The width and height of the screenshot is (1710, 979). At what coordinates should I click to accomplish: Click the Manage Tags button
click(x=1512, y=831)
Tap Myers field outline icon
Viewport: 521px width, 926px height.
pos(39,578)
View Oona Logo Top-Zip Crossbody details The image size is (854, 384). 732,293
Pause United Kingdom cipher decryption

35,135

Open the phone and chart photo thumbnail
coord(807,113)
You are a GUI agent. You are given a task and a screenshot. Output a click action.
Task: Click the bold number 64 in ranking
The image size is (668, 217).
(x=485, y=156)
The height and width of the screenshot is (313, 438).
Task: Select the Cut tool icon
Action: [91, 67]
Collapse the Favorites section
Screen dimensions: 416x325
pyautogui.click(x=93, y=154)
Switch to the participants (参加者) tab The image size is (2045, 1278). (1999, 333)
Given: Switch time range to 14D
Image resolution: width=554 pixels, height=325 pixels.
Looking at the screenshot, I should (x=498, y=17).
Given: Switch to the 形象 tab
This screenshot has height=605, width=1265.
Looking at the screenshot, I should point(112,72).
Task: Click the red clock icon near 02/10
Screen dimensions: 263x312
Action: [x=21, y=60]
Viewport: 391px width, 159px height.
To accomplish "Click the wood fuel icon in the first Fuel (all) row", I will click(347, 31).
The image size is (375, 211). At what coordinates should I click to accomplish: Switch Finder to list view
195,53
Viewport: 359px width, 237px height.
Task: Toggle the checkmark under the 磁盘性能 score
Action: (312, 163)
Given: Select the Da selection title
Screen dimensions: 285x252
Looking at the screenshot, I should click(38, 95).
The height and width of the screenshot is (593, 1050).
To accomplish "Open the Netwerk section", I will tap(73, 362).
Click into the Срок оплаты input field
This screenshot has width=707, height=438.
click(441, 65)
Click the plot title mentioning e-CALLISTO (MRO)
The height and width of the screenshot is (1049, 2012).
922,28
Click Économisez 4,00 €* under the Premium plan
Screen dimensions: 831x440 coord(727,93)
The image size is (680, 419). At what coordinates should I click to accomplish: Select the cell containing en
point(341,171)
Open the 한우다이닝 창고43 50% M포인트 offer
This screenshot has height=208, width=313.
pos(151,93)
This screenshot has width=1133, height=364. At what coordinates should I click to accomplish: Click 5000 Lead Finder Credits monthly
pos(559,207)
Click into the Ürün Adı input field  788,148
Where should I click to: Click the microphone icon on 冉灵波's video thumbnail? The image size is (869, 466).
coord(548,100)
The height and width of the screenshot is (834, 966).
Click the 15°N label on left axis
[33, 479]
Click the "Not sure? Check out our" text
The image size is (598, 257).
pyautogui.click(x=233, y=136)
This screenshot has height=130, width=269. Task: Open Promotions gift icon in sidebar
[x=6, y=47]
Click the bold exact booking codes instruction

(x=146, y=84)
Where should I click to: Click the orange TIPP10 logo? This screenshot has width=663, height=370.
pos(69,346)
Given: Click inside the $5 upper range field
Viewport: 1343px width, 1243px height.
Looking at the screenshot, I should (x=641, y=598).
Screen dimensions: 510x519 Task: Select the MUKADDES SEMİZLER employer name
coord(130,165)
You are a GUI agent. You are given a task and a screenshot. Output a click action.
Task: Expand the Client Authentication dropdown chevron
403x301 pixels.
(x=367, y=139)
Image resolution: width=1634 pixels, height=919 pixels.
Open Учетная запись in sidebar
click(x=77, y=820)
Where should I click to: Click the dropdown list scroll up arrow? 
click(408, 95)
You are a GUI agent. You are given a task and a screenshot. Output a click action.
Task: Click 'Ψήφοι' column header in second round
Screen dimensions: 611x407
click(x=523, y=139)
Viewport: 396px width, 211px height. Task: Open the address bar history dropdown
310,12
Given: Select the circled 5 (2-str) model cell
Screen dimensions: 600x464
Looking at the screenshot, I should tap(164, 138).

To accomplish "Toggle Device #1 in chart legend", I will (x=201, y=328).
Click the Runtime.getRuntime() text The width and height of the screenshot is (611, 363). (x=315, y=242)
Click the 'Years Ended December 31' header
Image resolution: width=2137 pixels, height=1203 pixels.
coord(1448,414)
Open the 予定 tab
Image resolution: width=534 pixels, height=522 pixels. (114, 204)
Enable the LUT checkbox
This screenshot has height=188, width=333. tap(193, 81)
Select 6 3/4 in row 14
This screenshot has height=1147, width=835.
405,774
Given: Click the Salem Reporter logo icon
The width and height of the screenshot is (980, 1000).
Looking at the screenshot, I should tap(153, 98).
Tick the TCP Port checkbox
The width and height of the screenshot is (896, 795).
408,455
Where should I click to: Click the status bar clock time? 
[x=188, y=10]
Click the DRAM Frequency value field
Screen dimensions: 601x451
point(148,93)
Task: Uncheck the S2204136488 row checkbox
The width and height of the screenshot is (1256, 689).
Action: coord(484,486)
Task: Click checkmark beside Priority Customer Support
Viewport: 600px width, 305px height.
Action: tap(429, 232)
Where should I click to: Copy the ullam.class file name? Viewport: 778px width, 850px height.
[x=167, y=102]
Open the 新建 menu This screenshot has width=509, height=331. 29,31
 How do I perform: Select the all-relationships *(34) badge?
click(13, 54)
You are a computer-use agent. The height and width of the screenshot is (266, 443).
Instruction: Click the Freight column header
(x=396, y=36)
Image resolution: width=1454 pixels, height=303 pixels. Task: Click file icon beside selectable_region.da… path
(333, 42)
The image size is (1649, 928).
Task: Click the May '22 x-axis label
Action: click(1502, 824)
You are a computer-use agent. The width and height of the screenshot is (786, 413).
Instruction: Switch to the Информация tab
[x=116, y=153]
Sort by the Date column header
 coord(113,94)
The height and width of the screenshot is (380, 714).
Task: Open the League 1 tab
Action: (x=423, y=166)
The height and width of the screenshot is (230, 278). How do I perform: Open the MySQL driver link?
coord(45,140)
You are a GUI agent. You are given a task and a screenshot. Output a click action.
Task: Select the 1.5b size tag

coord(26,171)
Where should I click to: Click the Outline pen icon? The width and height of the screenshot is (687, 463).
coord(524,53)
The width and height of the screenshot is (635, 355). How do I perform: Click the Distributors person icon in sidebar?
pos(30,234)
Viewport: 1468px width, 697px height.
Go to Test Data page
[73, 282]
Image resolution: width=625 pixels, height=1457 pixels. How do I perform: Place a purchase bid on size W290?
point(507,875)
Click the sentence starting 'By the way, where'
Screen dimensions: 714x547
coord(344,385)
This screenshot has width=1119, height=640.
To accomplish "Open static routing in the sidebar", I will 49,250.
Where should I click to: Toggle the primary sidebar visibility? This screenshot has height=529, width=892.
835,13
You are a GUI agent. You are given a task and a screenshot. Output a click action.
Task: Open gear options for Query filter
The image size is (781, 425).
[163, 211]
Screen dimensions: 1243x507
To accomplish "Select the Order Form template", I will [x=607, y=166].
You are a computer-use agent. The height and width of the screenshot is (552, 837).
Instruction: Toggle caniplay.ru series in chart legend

★ ★ ★ ★ ★ ★ ★

**Brief:**
Reproduce the rows above, substituting "Edit Labels" for "Manage Tags" wherever it occurs and leaving everything else unchanged.

**Answer to this problem:**
The width and height of the screenshot is (1710, 979). At what coordinates should I click to accomplish: Click the Edit Labels button
click(x=1512, y=831)
Tap Myers field outline icon
Viewport: 521px width, 926px height.
pos(39,578)
View Oona Logo Top-Zip Crossbody details The image size is (854, 384). 732,293
Pause United Kingdom cipher decryption

35,135

Open the phone and chart photo thumbnail
coord(807,113)
You are a GUI agent. You are given a task and a screenshot. Output a click action.
Task: Click the bold number 64 in ranking
The image size is (668, 217).
(x=485, y=156)
The height and width of the screenshot is (313, 438).
Task: Select the Cut tool icon
Action: [91, 67]
Collapse the Favorites section
Screen dimensions: 416x325
pyautogui.click(x=93, y=154)
Switch to the participants (参加者) tab The image size is (2045, 1278). (1999, 333)
Given: Switch time range to 14D
Image resolution: width=554 pixels, height=325 pixels.
Looking at the screenshot, I should (x=498, y=17).
Given: Switch to the 形象 tab
This screenshot has height=605, width=1265.
Looking at the screenshot, I should point(112,72).
Task: Click the red clock icon near 02/10
Screen dimensions: 263x312
Action: [x=21, y=60]
Viewport: 391px width, 159px height.
To accomplish "Click the wood fuel icon in the first Fuel (all) row", I will click(347, 31).
The image size is (375, 211). At what coordinates should I click to accomplish: Switch Finder to list view
195,53
Viewport: 359px width, 237px height.
Task: Toggle the checkmark under the 磁盘性能 score
Action: (312, 163)
Given: Select the Da selection title
Screen dimensions: 285x252
Looking at the screenshot, I should click(38, 95).
The height and width of the screenshot is (593, 1050).
To accomplish "Open the Netwerk section", I will tap(73, 362).
Click into the Срок оплаты input field
This screenshot has width=707, height=438.
click(441, 65)
Click the plot title mentioning e-CALLISTO (MRO)
The height and width of the screenshot is (1049, 2012).
922,28
Click Économisez 4,00 €* under the Premium plan
Screen dimensions: 831x440 coord(727,93)
The image size is (680, 419). At what coordinates should I click to accomplish: Select the cell containing en
point(341,171)
Open the 한우다이닝 창고43 50% M포인트 offer
This screenshot has height=208, width=313.
pos(151,93)
This screenshot has width=1133, height=364. At what coordinates should I click to accomplish: Click 5000 Lead Finder Credits monthly
pos(559,207)
Click into the Ürün Adı input field  788,148
Where should I click to: Click the microphone icon on 冉灵波's video thumbnail? The image size is (869, 466).
coord(548,100)
The height and width of the screenshot is (834, 966).
Click the 15°N label on left axis
[33, 479]
Click the "Not sure? Check out our" text
The image size is (598, 257).
pyautogui.click(x=233, y=136)
This screenshot has height=130, width=269. Task: Open Promotions gift icon in sidebar
[x=6, y=47]
Click the bold exact booking codes instruction

(x=146, y=84)
Where should I click to: Click the orange TIPP10 logo? This screenshot has width=663, height=370.
pos(69,346)
Given: Click inside the $5 upper range field
Viewport: 1343px width, 1243px height.
Looking at the screenshot, I should (x=641, y=598).
Screen dimensions: 510x519 Task: Select the MUKADDES SEMİZLER employer name
coord(130,165)
You are a GUI agent. You are given a task and a screenshot. Output a click action.
Task: Expand the Client Authentication dropdown chevron
403x301 pixels.
(x=367, y=139)
Image resolution: width=1634 pixels, height=919 pixels.
Open Учетная запись in sidebar
click(x=77, y=820)
Where should I click to: Click the dropdown list scroll up arrow? 
click(408, 95)
You are a GUI agent. You are given a task and a screenshot. Output a click action.
Task: Click 'Ψήφοι' column header in second round
Screen dimensions: 611x407
click(x=523, y=139)
Viewport: 396px width, 211px height. Task: Open the address bar history dropdown
310,12
Given: Select the circled 5 (2-str) model cell
Screen dimensions: 600x464
Looking at the screenshot, I should tap(164, 138).

To accomplish "Toggle Device #1 in chart legend", I will (x=201, y=328).
Click the Runtime.getRuntime() text The width and height of the screenshot is (611, 363). (x=315, y=242)
Click the 'Years Ended December 31' header
Image resolution: width=2137 pixels, height=1203 pixels.
coord(1448,414)
Open the 予定 tab
Image resolution: width=534 pixels, height=522 pixels. (114, 204)
Enable the LUT checkbox
This screenshot has height=188, width=333. tap(193, 81)
Select 6 3/4 in row 14
This screenshot has height=1147, width=835.
405,774
Given: Click the Salem Reporter logo icon
The width and height of the screenshot is (980, 1000).
Looking at the screenshot, I should tap(153, 98).
Tick the TCP Port checkbox
The width and height of the screenshot is (896, 795).
408,455
Where should I click to: Click the status bar clock time? 
[x=188, y=10]
Click the DRAM Frequency value field
Screen dimensions: 601x451
point(148,93)
Task: Uncheck the S2204136488 row checkbox
The width and height of the screenshot is (1256, 689).
Action: coord(484,486)
Task: Click checkmark beside Priority Customer Support
Viewport: 600px width, 305px height.
Action: tap(429, 232)
Where should I click to: Copy the ullam.class file name? Viewport: 778px width, 850px height.
[x=167, y=102]
Open the 新建 menu This screenshot has width=509, height=331. 29,31
 How do I perform: Select the all-relationships *(34) badge?
click(13, 54)
You are a computer-use agent. The height and width of the screenshot is (266, 443).
Instruction: Click the Freight column header
(x=396, y=36)
Image resolution: width=1454 pixels, height=303 pixels. Task: Click file icon beside selectable_region.da… path
(333, 42)
The image size is (1649, 928).
Task: Click the May '22 x-axis label
Action: click(1502, 824)
You are a computer-use agent. The width and height of the screenshot is (786, 413).
Instruction: Switch to the Информация tab
[x=116, y=153]
Sort by the Date column header
 coord(113,94)
The height and width of the screenshot is (380, 714).
Task: Open the League 1 tab
Action: (x=423, y=166)
The height and width of the screenshot is (230, 278). How do I perform: Open the MySQL driver link?
coord(45,140)
You are a GUI agent. You are given a task and a screenshot. Output a click action.
Task: Select the 1.5b size tag

coord(26,171)
Where should I click to: Click the Outline pen icon? The width and height of the screenshot is (687, 463).
coord(524,53)
The width and height of the screenshot is (635, 355). How do I perform: Click the Distributors person icon in sidebar?
pos(30,234)
Viewport: 1468px width, 697px height.
Go to Test Data page
[73, 282]
Image resolution: width=625 pixels, height=1457 pixels. How do I perform: Place a purchase bid on size W290?
point(507,875)
Click the sentence starting 'By the way, where'
Screen dimensions: 714x547
coord(344,385)
This screenshot has width=1119, height=640.
To accomplish "Open static routing in the sidebar", I will 49,250.
Where should I click to: Toggle the primary sidebar visibility? This screenshot has height=529, width=892.
835,13
You are a GUI agent. You are given a task and a screenshot. Output a click action.
Task: Open gear options for Query filter
The image size is (781, 425).
[163, 211]
Screen dimensions: 1243x507
To accomplish "Select the Order Form template", I will [x=607, y=166].
You are a computer-use agent. The height and width of the screenshot is (552, 837).
Instruction: Toggle caniplay.ru series in chart legend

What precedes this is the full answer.